Slow living sejatinya bisa kita temukan di dalam tradisi-tradisi nusantara, yang umumnya tradisi lisan (diwariskan secara lisan). Hidup kembali bersama tradisi adalah sebuah cara perlambatan yang sebetulnya berlangsung alami tanpa rekayasa, apalagi jika tradisi itu masih hidup dan menghidupi masyarakat pendukungnya. Seni pertunjukan atau ritual tertentu dalam satu masyarakat betul-betul dihayati dan dilakukan tanpa buru-buru. Banyak tradisi berupa seni pertunjukan yang dilakukan tidak hanya dalam hitungan menit tapi berjam-jam  tapi bahkan berhari-hari.

Pertunjukan randai, Randai Minang atau Randai Kuantan, misalnya, dilakukan selama semalam suntuk (dari malam hingga dini hari),  dan bisa dilanjutkan malam hari berikutnya. Satu cerita Randai Minang bisa menghabiskan waktu satu hingga lima jam (Ratnawati, 2017). Durasi yang lama itu tidak membuat pelaku dan penontonnya bosan, karena kesenian randai sangat dinamis,  dimainkan oleh beberapa orang dalam antrian berkelompok atau beregu, ada cerita di dalamnya, ada musik, ada gerakan, dan teriakan tukang goreh atau pemimpin randai. Cerita randai selain memuat pesan pendidikan juga berisi cerita klasik Minangkabau yang mengandung nilai sejarah.

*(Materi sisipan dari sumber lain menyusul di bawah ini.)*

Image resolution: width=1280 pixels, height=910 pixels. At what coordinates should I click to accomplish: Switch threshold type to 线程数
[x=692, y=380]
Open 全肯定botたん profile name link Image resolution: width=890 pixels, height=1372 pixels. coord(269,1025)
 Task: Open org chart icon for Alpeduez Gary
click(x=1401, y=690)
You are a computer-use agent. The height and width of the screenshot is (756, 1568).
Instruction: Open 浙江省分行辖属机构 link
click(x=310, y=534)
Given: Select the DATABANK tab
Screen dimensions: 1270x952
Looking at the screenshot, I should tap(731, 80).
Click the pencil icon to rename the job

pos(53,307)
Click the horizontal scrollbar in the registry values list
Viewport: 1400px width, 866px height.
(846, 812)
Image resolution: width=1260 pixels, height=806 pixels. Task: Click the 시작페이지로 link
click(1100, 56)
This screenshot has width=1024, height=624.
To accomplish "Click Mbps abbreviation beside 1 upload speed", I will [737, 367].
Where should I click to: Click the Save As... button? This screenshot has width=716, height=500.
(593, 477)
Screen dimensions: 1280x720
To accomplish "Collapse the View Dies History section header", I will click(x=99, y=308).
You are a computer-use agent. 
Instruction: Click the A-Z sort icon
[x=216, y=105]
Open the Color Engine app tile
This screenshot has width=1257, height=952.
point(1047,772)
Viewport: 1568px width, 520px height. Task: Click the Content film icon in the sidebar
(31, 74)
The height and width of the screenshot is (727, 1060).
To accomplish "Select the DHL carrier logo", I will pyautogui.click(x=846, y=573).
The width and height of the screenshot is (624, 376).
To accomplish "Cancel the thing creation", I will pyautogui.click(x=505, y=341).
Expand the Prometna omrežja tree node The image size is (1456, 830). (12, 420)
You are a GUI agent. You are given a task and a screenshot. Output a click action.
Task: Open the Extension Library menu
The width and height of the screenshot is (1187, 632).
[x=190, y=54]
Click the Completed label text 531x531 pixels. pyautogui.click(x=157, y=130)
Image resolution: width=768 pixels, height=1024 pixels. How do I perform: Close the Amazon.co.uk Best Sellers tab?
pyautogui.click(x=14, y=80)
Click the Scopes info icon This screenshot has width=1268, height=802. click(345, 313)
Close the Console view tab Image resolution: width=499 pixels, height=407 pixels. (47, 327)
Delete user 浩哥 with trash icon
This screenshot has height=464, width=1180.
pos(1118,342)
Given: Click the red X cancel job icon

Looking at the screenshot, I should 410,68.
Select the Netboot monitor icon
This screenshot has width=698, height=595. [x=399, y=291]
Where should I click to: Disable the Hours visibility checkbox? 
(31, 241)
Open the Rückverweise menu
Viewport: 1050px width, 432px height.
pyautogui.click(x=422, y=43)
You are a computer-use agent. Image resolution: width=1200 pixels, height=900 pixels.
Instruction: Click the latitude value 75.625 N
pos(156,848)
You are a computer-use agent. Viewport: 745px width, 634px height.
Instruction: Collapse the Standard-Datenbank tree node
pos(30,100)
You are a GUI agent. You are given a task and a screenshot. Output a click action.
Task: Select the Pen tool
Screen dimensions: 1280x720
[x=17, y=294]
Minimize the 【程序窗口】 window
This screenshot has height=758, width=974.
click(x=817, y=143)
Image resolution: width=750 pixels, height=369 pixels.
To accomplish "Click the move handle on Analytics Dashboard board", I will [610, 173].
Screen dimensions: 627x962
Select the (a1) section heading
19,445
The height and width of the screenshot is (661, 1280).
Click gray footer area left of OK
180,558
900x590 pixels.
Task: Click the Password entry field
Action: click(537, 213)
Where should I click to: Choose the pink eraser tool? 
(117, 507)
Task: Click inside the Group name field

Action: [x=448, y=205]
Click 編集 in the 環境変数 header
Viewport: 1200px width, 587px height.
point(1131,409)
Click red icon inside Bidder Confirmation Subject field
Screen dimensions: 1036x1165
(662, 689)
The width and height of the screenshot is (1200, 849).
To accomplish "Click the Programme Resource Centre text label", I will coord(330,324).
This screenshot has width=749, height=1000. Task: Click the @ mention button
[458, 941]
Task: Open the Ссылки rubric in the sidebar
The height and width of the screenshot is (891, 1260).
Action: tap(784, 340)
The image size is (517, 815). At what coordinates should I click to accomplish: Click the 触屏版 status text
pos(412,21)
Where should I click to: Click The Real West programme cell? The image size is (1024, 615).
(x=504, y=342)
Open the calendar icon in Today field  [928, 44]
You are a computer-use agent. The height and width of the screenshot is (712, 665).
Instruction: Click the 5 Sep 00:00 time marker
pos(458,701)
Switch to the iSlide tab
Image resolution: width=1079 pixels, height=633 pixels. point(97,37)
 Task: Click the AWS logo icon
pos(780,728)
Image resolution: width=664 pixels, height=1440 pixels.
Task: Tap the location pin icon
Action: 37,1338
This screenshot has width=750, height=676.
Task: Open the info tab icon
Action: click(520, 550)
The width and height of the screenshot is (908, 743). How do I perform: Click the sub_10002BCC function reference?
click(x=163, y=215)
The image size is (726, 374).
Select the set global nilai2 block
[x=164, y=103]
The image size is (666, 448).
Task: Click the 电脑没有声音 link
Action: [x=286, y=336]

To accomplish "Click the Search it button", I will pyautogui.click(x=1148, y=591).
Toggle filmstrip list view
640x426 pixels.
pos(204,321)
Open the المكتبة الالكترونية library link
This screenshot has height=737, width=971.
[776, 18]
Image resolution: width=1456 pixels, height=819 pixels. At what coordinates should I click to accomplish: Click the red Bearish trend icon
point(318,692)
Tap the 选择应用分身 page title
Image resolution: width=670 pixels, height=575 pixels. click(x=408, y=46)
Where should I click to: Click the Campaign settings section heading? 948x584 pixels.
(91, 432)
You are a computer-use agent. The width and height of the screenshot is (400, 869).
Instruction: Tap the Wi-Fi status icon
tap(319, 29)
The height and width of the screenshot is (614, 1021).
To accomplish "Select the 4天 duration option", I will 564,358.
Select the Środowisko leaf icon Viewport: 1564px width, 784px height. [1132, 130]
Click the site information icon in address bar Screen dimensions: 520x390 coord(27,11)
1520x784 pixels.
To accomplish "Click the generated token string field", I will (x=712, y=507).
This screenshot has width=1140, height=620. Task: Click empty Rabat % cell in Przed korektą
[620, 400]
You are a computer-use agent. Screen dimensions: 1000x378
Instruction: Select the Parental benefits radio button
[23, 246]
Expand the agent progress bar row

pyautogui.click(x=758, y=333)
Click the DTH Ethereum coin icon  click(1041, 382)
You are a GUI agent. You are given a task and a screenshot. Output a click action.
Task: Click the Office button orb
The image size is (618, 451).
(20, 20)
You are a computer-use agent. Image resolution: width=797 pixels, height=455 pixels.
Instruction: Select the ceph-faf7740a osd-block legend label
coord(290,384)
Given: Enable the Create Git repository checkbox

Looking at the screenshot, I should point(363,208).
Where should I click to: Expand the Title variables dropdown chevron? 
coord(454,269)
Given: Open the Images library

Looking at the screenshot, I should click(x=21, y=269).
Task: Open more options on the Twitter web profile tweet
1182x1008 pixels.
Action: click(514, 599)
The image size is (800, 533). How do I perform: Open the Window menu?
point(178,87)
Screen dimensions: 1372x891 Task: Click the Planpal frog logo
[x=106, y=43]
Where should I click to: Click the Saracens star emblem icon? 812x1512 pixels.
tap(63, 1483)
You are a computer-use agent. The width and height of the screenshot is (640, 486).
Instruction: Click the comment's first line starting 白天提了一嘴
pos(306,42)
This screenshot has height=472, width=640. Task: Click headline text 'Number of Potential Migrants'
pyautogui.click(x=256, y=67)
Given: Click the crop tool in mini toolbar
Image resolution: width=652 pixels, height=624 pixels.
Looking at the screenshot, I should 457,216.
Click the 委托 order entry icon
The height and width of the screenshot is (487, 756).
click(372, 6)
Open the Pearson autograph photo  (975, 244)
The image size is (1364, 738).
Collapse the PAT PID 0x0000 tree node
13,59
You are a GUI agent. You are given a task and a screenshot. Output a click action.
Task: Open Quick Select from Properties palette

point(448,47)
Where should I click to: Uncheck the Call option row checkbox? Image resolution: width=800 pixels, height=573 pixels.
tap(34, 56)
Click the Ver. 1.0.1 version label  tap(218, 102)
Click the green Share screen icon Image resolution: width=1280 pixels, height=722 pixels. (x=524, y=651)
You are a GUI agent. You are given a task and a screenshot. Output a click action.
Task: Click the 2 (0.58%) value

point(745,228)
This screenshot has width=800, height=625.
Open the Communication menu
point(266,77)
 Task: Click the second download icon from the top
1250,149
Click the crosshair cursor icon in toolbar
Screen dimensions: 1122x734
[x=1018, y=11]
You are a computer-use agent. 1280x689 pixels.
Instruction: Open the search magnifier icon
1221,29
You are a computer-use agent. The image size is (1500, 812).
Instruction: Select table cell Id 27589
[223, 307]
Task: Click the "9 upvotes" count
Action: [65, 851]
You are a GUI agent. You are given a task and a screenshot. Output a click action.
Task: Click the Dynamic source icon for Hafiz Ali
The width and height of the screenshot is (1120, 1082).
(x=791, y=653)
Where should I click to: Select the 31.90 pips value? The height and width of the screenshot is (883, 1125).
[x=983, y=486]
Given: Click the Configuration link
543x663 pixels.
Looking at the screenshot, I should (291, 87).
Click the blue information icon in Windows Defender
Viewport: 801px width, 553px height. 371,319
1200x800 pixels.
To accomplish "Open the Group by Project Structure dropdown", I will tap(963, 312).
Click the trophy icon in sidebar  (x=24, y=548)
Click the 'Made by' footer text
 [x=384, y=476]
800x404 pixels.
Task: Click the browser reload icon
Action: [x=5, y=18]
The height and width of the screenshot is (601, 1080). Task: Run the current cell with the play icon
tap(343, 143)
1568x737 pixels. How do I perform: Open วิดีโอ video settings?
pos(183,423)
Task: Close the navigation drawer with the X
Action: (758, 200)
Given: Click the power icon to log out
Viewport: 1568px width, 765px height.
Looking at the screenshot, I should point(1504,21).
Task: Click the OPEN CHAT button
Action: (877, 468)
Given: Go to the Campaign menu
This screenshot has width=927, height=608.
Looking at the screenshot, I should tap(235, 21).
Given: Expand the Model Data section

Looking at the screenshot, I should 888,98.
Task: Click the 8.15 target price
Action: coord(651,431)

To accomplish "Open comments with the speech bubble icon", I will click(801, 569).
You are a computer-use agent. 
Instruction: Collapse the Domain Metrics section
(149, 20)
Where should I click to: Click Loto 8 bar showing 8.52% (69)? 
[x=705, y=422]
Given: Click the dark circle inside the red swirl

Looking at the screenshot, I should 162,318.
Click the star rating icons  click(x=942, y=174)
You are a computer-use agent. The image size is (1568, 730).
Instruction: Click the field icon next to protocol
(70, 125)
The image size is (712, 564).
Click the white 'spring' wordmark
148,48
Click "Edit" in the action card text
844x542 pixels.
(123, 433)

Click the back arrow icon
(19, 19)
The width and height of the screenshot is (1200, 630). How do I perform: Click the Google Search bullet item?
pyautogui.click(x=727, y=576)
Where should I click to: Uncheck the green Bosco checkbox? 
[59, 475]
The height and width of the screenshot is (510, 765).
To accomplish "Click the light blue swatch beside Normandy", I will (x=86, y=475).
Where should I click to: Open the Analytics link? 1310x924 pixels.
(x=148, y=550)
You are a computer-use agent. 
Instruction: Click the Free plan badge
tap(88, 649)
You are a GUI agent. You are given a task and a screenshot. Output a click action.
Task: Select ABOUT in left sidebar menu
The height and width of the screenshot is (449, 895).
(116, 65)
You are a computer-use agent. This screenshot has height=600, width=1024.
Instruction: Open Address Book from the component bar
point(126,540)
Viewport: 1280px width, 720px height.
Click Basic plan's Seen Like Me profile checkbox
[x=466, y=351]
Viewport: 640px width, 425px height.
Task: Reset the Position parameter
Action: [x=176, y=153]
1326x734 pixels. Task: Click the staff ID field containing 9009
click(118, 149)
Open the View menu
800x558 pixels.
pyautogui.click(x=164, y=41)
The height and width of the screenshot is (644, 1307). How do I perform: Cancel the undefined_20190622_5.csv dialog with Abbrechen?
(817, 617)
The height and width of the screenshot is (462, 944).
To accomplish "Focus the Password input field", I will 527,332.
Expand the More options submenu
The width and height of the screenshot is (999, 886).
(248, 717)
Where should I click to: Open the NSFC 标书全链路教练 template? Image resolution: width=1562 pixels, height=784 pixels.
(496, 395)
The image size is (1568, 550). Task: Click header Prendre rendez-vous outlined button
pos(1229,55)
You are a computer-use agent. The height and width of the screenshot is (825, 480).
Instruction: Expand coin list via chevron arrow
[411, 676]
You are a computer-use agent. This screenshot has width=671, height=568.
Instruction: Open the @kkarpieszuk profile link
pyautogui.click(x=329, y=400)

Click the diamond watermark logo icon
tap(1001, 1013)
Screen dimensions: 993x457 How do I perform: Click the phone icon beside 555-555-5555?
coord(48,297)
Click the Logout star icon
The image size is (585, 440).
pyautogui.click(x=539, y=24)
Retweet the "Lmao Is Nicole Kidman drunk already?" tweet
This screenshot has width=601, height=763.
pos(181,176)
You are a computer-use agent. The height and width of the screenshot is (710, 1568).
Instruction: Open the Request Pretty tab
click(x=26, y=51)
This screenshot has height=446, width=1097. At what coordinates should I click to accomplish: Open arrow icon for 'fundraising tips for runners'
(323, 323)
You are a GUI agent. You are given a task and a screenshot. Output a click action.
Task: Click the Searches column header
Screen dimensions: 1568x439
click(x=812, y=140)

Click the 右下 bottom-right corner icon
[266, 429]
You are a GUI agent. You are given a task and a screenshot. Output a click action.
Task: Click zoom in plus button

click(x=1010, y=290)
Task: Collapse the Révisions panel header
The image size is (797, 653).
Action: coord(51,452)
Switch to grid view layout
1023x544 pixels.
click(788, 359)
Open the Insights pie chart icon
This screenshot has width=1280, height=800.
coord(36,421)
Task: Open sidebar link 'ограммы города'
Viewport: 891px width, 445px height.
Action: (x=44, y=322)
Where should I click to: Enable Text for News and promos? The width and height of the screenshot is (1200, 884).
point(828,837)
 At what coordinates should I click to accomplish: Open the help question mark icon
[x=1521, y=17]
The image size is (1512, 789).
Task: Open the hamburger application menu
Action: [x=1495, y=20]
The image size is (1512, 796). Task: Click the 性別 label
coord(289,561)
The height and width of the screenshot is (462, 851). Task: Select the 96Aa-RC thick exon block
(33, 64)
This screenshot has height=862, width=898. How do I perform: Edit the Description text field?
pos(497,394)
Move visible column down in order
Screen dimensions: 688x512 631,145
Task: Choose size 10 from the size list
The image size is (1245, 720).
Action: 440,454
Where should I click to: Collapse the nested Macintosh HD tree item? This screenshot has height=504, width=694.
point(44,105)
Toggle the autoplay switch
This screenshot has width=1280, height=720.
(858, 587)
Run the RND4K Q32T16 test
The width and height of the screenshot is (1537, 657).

Baca juga:  Fikih Tradisi: Siraman 7 Sumur Bukan Klenik dan Tidak Syirik

Adalah hal biasa jika satu ritual tertentu dilakukan selama berhari-hari, seperti pembacaan kitab syarafal anam untuk merayakan kelahiran, pernikahan, bahkan kematian di Buton Sulawesi Tenggara. Kitab syarafal anam yang isinya adalah syair-syair pujian dan doa yang ditujukan kepada Nabi Muhammad SAW itu melebur mulus dengan tradisi setempat, menjadi lantunan syair dengan nada tertentu diiringi rebana-rebana besar dan di depannya tersaji aneka rupa kuliner khas Buton. Warga setempat menyebutnya maulido (dari kata maulid yang artinya kelahiran). Ketika saya menyaksikan maulido dua tahun lalu di Bau-bau, durasi telah diperpendek dari biasanya berhari-hari (hingga delapan hari) menjadi hanya sehari.

Mari kita hayati syair kabanti dalam bahasa Wolio berikut ini:

Oinciamo opu Manga pewauna/ Apamembali bari-baria batua/ sii saangu kabanti oni Wolio/ Ikarangina Abdul Rahim…… Oineiamo faqiri makodosana/ ajaahili ikatumpuna opuna/ Sakiaiya agaafili mingkuna/ Inda saangu amalana malapena.

Artinya:

Dialah Tuhan yang menciptakan kita/ Menciptakan seluruh hamba/ Ini sebuah kabanti Wolio/ Yang dikarang Abdul Rahim…….  Dialah fakir yang berhutang/ jahil dari perintah Tuhannya/ Sifatnya senantiasa bejat/ tidak ada sesuatu amalnya yang baik.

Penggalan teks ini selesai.